Figure 1. Human (red) and animal (blue) models of stress-induced modulation of visceral sensitivity throughout the life span and for different phases of life (from perinatal to adulthood), together with contributions from genetics/epigenetics and sex FSL, Flinders Sensitive Line; HAB-M, high-anxiety-related-behavior mice; LE, life events; WK, Wistar Kyoto.
As is evident from the amount of literature published in the last few years, the stress concept (or GAS) has not only survived in gastroenterology, especially the rise of Helicobacter pylori as a conditio sine qua non mediator of (stress) ulcer formation, but also gained even wider acceptance than in the times of Hans Selye, not the least through his pupils and successors and ongoing research. It is arguably the major concept to explain the cause and course of functional bowel disorders of IBS type (that is, for visceral hypersensitivity and hypervigilance).
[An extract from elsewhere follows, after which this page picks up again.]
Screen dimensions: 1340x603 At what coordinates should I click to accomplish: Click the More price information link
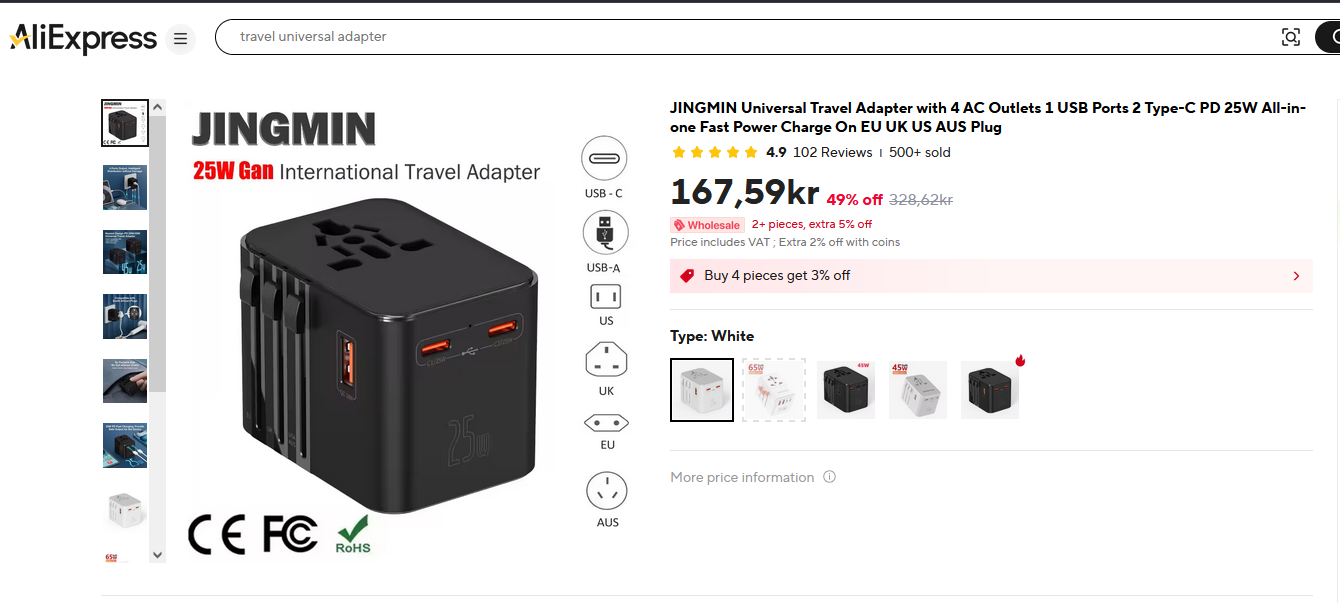click(x=742, y=477)

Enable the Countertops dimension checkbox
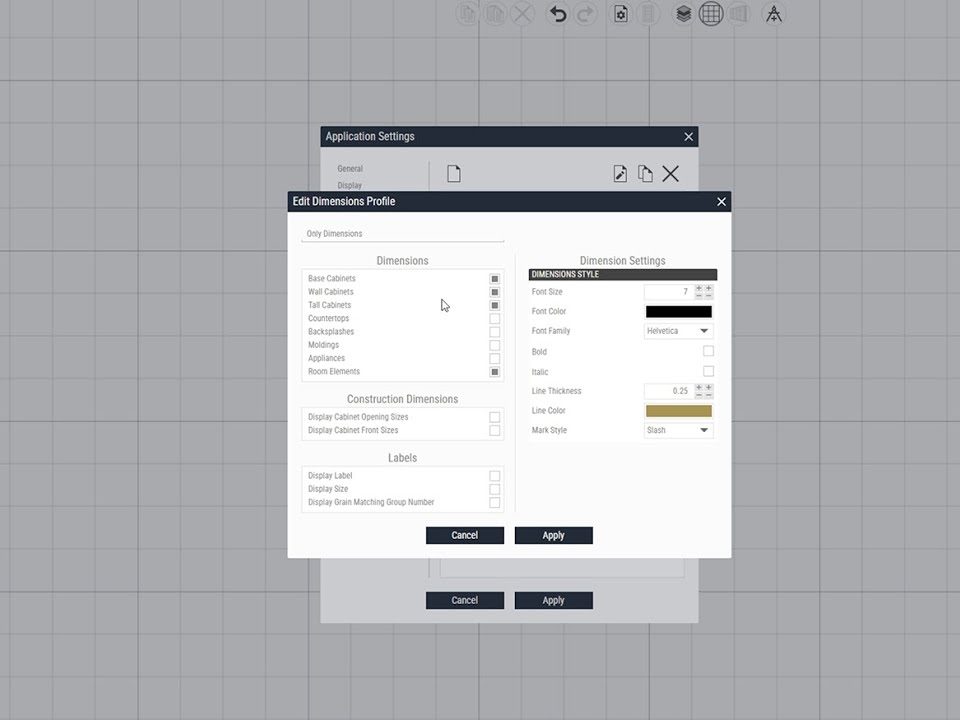pyautogui.click(x=494, y=319)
Translational animal stress models used nowadays simulate much better than ever before the stressors that affect human health in general and GI functions specifically, explain sex differences as they are found in epidemiological data on functional GI disorders, and pave the way for a better understanding of how stress affects the brain in health and disease. As was pointed out recently, “the gastrointestinal system is an ideal model to analyze the interaction between our genes, emotions and the gut microbiota. … an integrated approach … is the next frontier that awaits the gastroenterologist to prevent and treat GI disorders”152.
Competing interests
The authors declare that they have no competing interests.
Grant information
Both authors conducted placebo research as members of a collaborative research unit funded by the German Research Foundation (DFG FOR 1328).
The funders had no role in study design, data collection and analysis, decision to publish, or preparation of the manuscript.